[Raw data]
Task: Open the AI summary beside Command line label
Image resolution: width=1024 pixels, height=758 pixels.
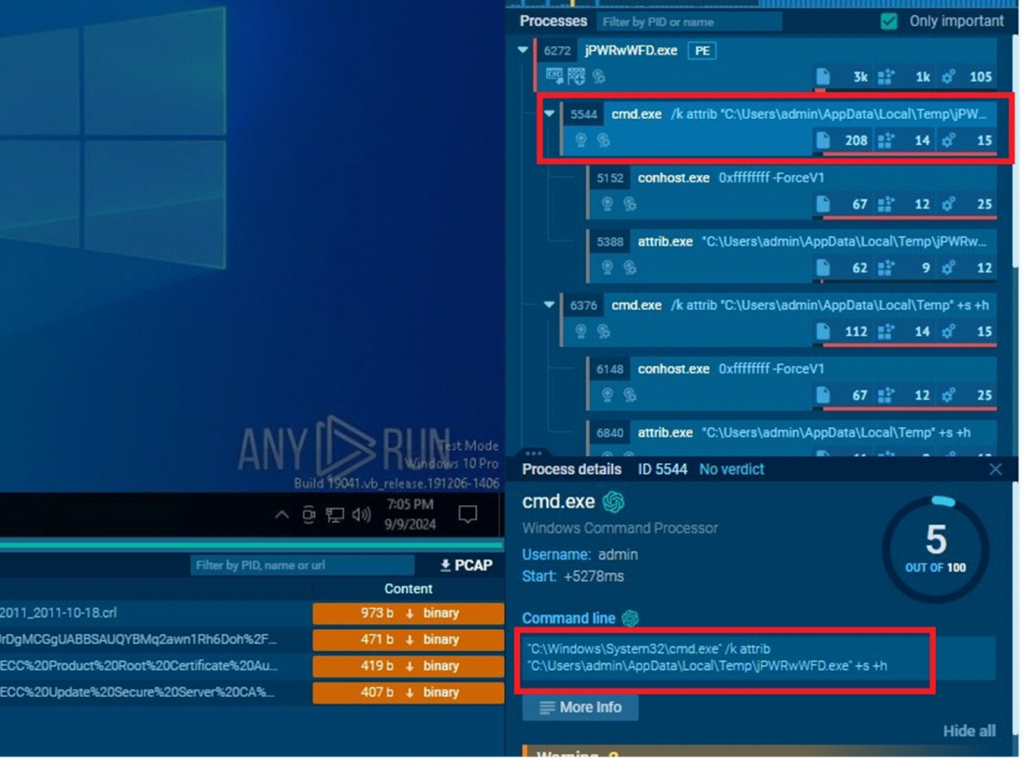Action: (x=630, y=618)
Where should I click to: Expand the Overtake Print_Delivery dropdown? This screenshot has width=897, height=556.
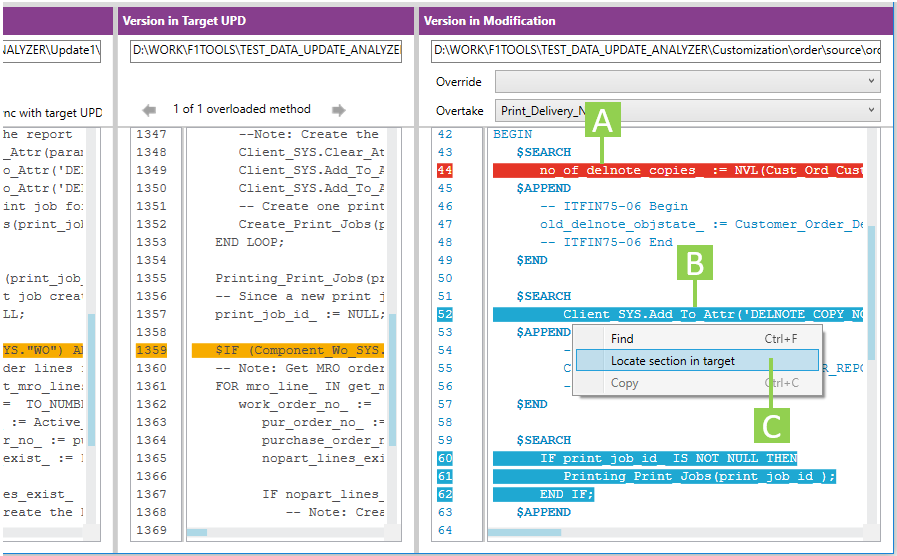pos(687,111)
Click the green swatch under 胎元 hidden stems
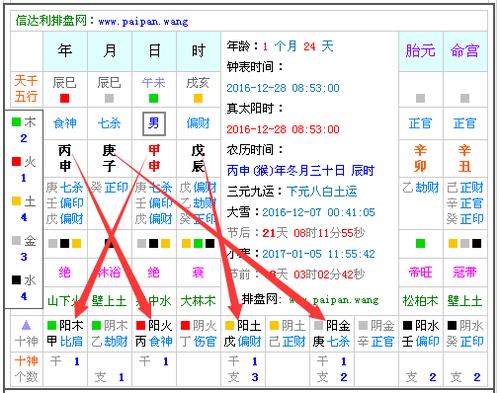Viewport: 500px width, 393px height. [x=421, y=244]
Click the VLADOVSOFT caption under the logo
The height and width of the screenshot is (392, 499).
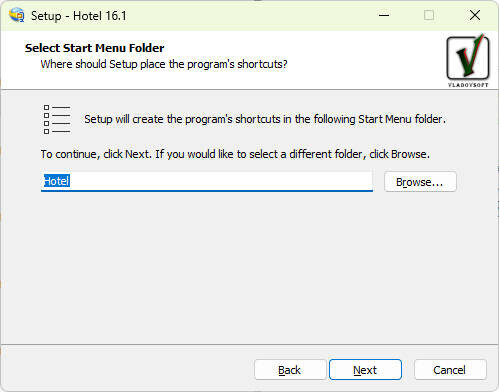coord(468,85)
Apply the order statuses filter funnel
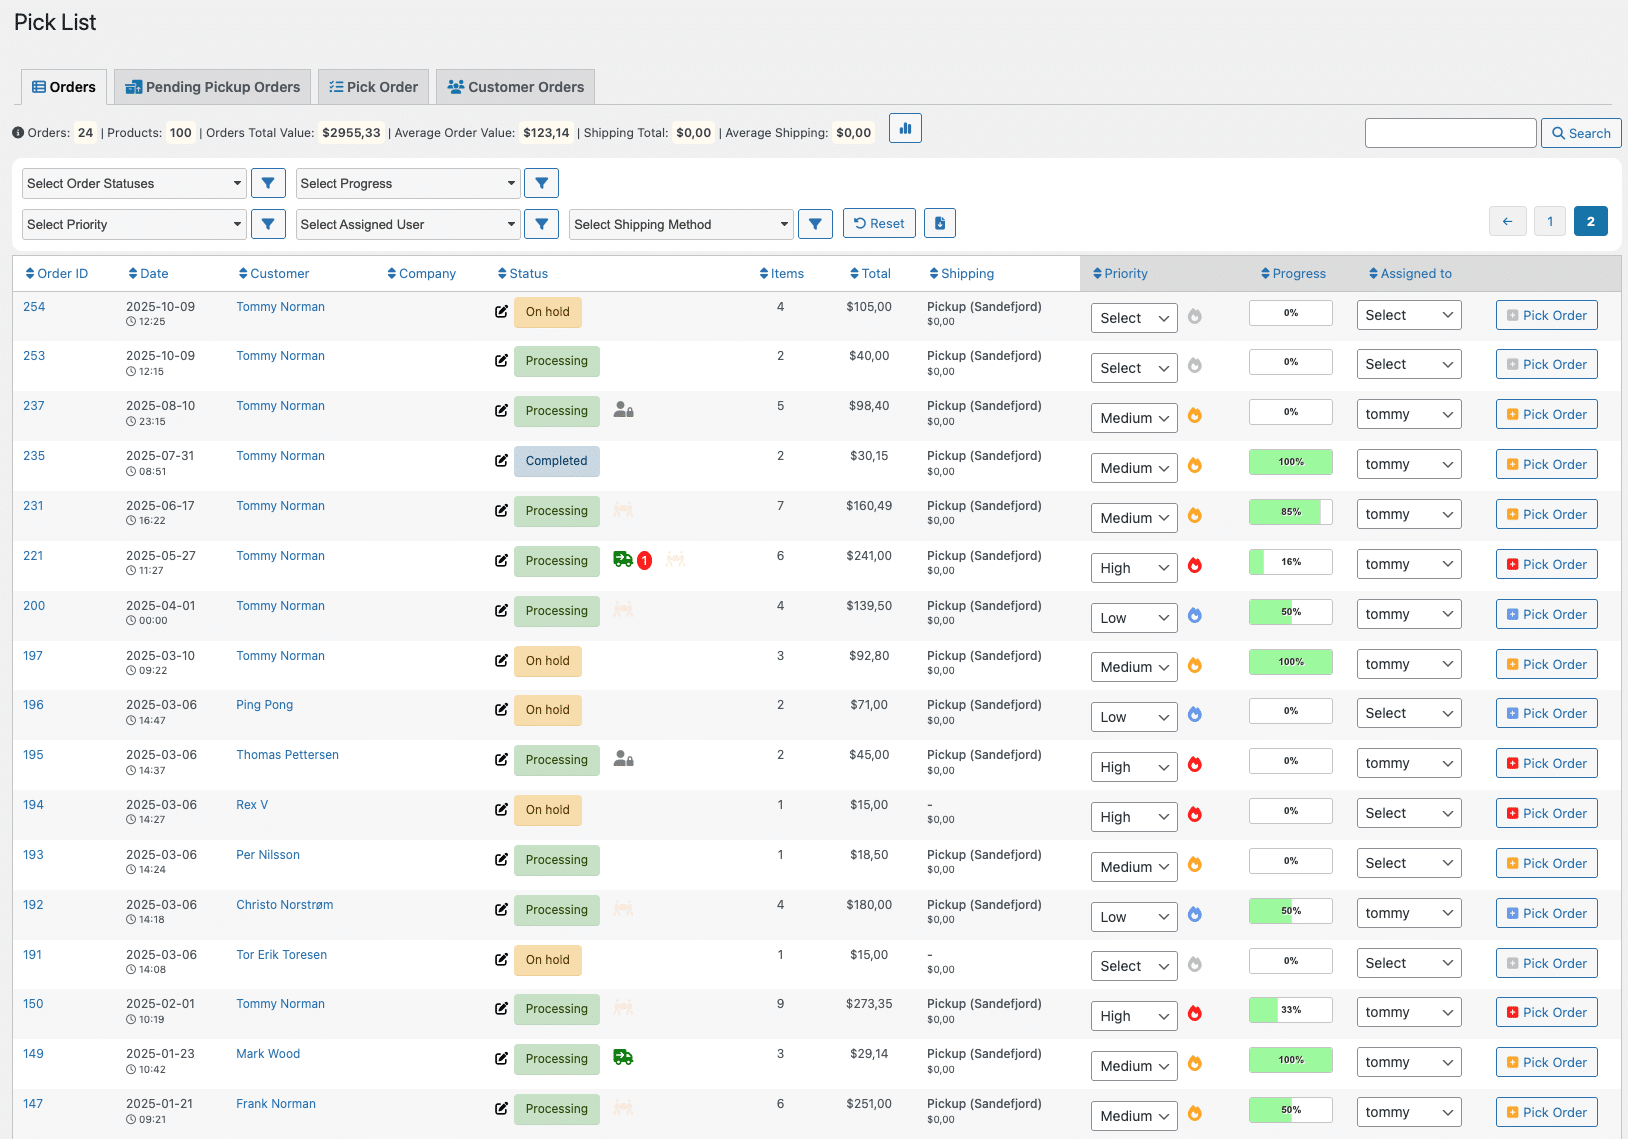The height and width of the screenshot is (1139, 1628). [x=268, y=183]
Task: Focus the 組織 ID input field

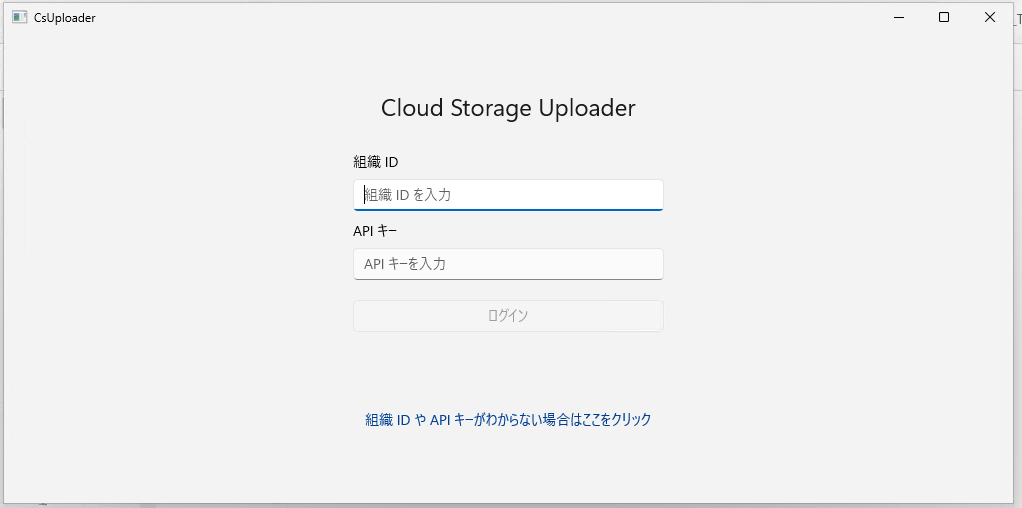Action: [508, 195]
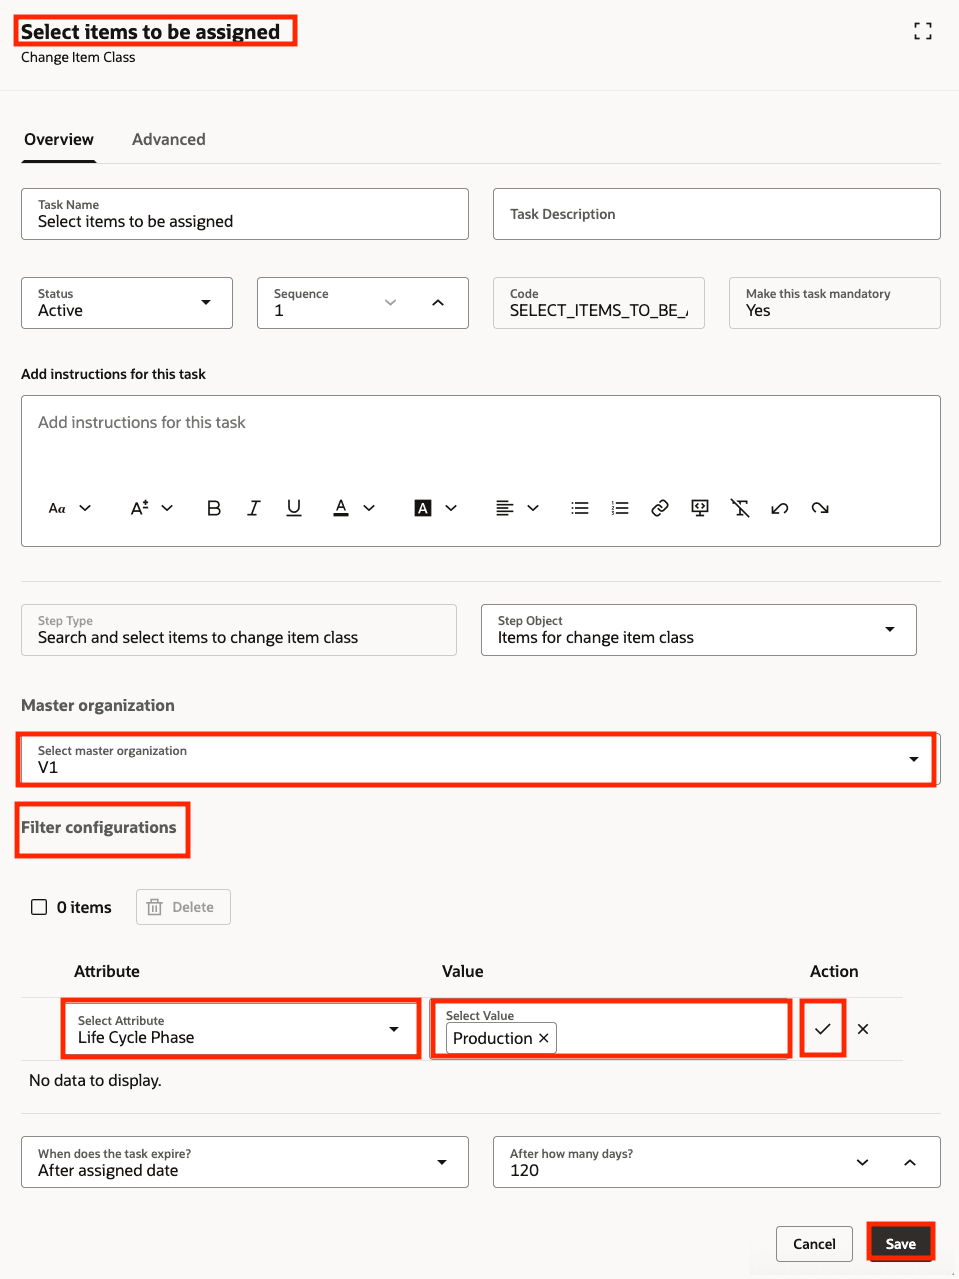This screenshot has width=959, height=1279.
Task: Click the undo icon in the editor toolbar
Action: coord(780,507)
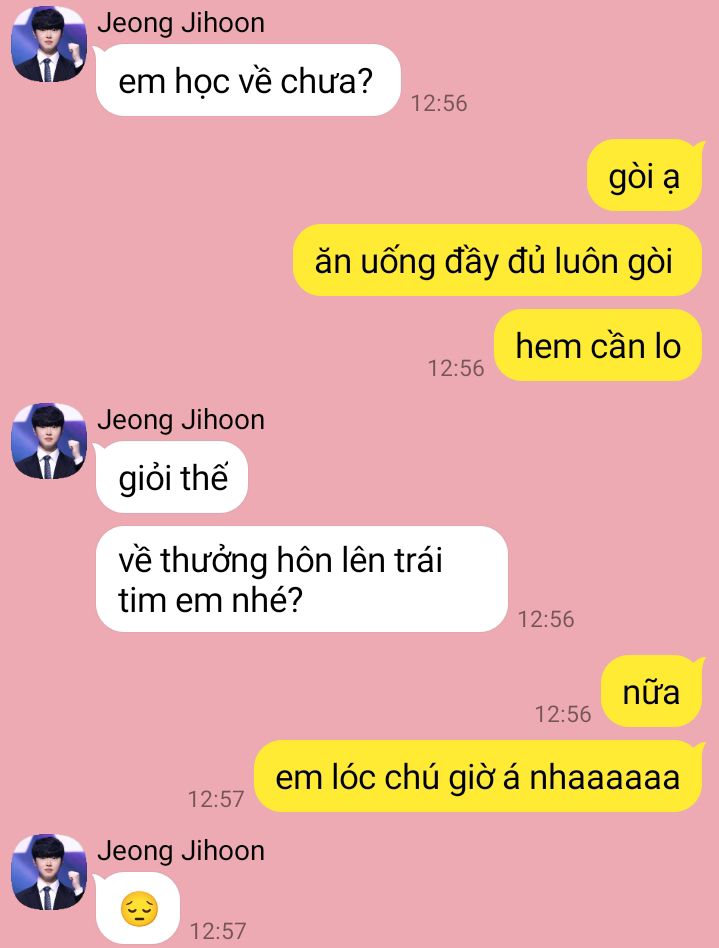Tap the pensive face emoji
This screenshot has height=948, width=719.
tap(139, 909)
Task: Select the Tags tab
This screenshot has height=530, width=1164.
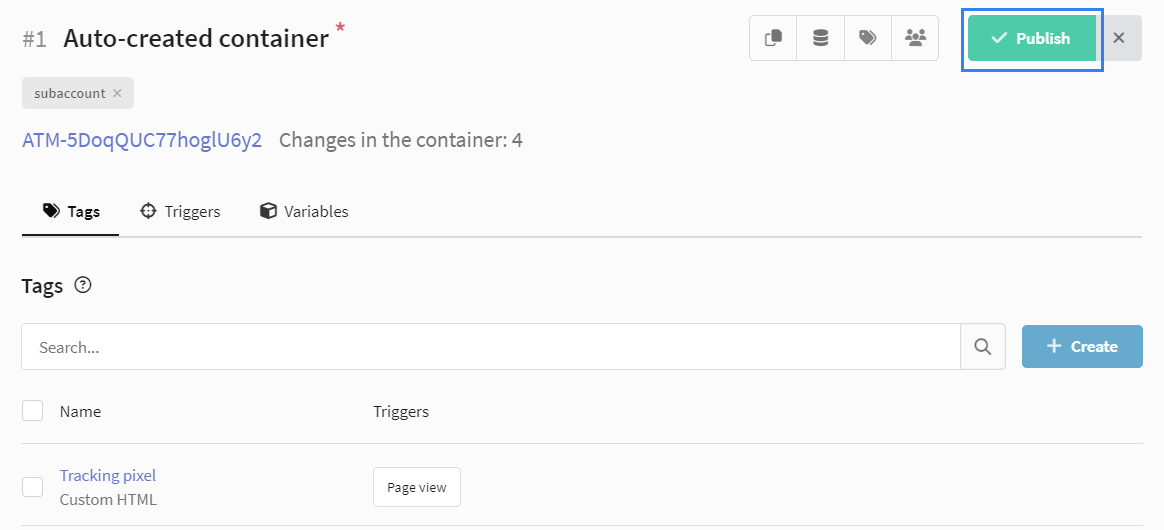Action: [71, 212]
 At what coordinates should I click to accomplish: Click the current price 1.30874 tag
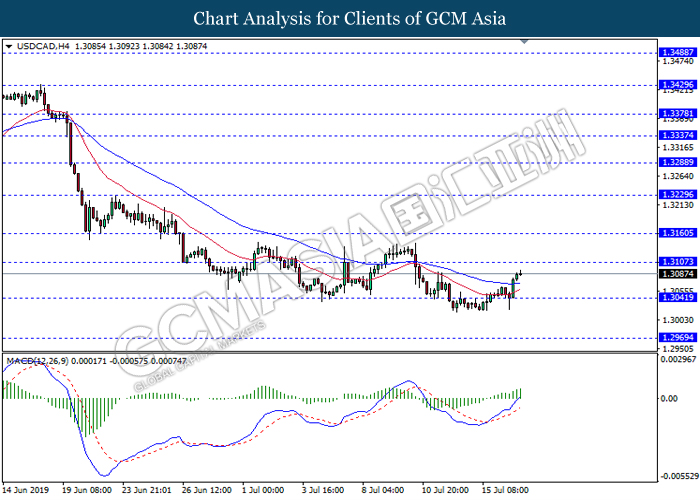point(676,273)
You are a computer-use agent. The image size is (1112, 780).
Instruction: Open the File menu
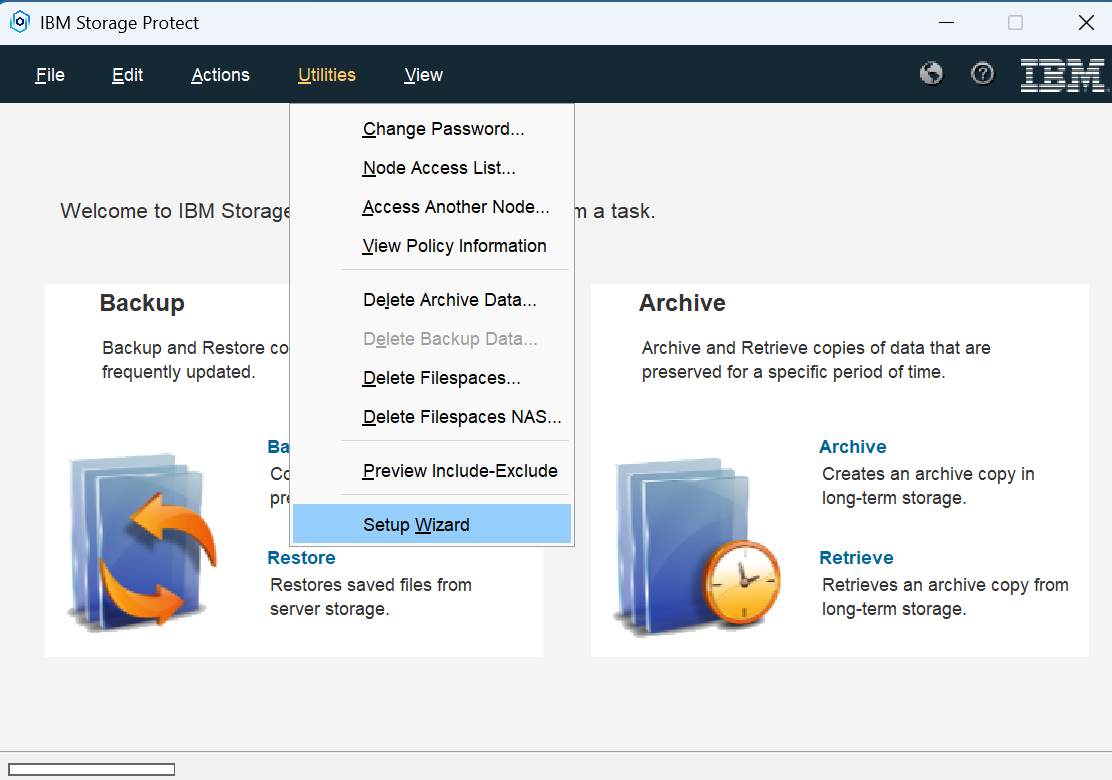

[Task directions] Every record above should reappear exactly, with the pictures gone.

[Written response]
Task: Open the AI summary beside Command line label
Image resolution: width=1024 pixels, height=758 pixels.
Action: (x=630, y=618)
Where should I click to: Expand the Overtake Print_Delivery dropdown? This screenshot has width=897, height=556.
pos(687,111)
Click the green swatch under 胎元 hidden stems
Viewport: 500px width, 393px height. [x=421, y=244]
Click the VLADOVSOFT caption under the logo
The height and width of the screenshot is (392, 499).
coord(468,85)
Apply the order statuses filter funnel
The height and width of the screenshot is (1139, 1628). [x=268, y=183]
Task: Focus the 組織 ID input field

Action: [508, 195]
This screenshot has width=959, height=1279.
Task: Click the undo icon in the editor toolbar
Action: coord(780,507)
Tap the pensive face emoji
This screenshot has height=948, width=719.
tap(139, 909)
Task: Select the Tags tab
This screenshot has height=530, width=1164.
Action: [71, 212]
 At what coordinates should I click to accomplish: Click the current price 1.30874 tag
point(676,273)
You are a computer-use agent. The image size is (1112, 780).
Instruction: Open the File menu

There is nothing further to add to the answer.